Smith had sent his son on his way, all those years ago, with the words, "You'll never amount to anything." To his delight, he could not have been more wrong.

"Shaun went off, joined the SAS, had a distinguished military career. Then he left and formed a company that was enormously successful. He's just sold it for millions, he doesn't tell me how many. So I've got egg all over my face, but I'm so proud of the guy because he did it on his own, without anything from me."

Smith has yet to attempt a similar reconciliation with Christian. "One bridge at a time," he says, and then adds, "It's enough for me that I've got Shaun."

I point out how much Smith's body language has changed as he describes his son.

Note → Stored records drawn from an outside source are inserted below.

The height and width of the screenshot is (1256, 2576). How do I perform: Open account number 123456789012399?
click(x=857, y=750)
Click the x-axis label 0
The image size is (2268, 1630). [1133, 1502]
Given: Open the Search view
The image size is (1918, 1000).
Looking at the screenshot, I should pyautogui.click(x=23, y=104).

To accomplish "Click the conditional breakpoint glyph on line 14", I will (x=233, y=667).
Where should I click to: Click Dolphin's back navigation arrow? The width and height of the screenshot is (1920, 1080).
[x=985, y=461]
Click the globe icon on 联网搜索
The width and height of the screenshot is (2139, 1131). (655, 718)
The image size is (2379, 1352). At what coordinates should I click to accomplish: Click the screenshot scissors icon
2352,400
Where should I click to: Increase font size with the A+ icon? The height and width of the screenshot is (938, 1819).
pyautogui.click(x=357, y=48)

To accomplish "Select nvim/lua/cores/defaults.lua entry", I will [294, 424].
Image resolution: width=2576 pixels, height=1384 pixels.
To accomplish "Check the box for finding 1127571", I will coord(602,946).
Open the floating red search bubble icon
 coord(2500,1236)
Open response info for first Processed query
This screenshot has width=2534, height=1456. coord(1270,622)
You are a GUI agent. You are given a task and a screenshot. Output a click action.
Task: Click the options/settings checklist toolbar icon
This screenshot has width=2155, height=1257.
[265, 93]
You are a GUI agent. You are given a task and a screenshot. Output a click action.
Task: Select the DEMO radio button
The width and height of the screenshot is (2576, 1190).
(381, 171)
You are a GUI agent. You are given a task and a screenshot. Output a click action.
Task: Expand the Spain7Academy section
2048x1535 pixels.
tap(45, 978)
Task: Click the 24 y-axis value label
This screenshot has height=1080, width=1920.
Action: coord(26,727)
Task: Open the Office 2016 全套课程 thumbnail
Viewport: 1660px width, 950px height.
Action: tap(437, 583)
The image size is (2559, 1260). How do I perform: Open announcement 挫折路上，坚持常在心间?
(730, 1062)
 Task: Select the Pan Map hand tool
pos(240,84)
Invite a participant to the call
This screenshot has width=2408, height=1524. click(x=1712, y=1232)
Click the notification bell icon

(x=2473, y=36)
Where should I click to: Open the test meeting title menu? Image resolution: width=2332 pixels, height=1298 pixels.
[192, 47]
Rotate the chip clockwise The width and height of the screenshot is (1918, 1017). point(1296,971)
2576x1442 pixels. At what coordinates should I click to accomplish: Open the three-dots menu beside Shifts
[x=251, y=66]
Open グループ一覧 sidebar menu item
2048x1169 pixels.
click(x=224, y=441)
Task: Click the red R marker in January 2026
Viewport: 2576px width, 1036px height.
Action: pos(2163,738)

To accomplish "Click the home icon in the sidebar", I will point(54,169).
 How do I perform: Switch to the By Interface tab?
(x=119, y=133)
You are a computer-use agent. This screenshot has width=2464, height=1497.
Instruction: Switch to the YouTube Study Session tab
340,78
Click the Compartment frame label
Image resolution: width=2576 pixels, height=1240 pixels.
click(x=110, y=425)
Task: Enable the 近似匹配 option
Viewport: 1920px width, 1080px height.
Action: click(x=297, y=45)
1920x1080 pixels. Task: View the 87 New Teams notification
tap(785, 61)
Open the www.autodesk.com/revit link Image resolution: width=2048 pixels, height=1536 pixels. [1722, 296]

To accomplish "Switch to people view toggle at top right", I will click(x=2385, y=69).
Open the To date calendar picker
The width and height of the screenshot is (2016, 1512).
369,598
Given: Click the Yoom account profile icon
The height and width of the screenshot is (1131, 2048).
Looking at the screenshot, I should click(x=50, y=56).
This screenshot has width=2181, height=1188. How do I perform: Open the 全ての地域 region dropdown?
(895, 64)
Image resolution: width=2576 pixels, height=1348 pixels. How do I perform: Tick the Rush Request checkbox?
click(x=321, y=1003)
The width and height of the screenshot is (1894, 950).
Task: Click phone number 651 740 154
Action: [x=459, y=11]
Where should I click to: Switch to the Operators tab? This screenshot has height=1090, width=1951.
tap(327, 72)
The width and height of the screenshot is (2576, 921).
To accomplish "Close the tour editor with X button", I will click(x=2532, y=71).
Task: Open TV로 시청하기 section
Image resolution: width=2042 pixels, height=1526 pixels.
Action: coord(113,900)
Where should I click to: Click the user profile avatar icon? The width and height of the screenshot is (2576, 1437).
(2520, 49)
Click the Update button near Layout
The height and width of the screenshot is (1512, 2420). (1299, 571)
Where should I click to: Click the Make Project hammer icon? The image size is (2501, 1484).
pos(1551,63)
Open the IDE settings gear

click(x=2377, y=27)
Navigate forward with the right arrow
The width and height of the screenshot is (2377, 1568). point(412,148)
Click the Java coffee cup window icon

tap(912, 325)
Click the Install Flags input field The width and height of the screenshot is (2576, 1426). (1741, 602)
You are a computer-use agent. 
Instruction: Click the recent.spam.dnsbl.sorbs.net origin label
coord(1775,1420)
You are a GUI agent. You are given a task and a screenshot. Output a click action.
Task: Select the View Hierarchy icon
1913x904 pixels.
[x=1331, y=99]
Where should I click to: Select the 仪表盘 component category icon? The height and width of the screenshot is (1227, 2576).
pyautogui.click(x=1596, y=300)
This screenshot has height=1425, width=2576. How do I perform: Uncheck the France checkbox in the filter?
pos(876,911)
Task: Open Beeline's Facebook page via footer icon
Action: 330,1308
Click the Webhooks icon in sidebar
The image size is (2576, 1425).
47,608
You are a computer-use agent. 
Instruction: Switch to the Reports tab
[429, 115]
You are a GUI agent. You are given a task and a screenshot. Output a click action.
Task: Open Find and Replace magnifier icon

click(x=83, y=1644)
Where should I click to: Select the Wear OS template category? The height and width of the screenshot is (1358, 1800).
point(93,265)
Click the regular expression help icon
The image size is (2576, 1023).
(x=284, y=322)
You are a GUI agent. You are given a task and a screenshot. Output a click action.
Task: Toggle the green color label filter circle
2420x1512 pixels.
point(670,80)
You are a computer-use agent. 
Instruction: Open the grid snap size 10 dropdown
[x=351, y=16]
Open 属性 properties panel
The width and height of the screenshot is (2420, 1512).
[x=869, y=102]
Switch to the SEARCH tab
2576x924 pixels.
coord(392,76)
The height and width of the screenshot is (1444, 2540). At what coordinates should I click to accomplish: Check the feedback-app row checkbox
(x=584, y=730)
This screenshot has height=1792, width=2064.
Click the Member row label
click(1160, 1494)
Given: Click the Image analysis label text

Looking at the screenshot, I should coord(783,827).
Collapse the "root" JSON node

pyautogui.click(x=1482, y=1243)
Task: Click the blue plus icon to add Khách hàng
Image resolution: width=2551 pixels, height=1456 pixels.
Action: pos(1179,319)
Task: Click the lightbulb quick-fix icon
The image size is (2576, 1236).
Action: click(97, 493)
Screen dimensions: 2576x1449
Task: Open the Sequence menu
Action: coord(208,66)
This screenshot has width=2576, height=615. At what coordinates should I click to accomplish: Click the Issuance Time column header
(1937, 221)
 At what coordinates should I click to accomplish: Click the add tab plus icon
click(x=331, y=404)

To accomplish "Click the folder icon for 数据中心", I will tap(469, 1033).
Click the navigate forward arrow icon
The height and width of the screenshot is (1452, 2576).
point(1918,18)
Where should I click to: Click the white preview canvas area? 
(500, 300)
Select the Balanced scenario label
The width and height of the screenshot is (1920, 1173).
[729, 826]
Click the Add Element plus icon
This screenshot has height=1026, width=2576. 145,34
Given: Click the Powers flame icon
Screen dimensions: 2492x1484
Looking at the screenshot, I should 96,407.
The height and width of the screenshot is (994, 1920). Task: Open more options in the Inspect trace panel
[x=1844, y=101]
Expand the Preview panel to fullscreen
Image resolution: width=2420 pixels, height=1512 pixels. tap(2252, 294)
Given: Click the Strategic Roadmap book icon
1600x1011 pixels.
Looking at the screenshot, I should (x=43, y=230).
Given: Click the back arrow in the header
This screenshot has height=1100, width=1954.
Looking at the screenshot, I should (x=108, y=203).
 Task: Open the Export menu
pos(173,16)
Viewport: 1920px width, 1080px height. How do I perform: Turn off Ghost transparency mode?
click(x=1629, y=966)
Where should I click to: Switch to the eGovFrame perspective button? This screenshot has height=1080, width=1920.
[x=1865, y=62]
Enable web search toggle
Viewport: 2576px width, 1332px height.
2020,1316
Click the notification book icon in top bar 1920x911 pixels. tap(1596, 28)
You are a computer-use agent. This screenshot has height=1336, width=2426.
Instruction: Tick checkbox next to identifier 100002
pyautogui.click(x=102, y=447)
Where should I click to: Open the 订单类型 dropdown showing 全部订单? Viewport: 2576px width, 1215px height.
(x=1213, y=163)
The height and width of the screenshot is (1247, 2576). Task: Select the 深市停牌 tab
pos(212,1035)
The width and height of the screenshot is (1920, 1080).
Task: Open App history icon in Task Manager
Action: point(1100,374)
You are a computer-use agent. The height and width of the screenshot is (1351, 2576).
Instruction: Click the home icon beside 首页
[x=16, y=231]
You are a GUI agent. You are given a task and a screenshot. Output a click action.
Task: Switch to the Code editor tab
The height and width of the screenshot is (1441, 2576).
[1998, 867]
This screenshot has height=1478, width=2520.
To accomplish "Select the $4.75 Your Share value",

He nods, "Well, it's all - phew! - emotional times, I want to tell you."

No kidding. A multi-millionaire author and lion-hunter loses his wife to cancer, discovers she's deliberately alienated him from his own children, is blackmailed by a tart, marries a Muslim beauty and then rediscovers his son, who turns out to be a multi-millionaire ex-SAS hero.

I thought Wilbur Smith's new book was actionpacked. But compared with the drama of his own life, it's positively tedious.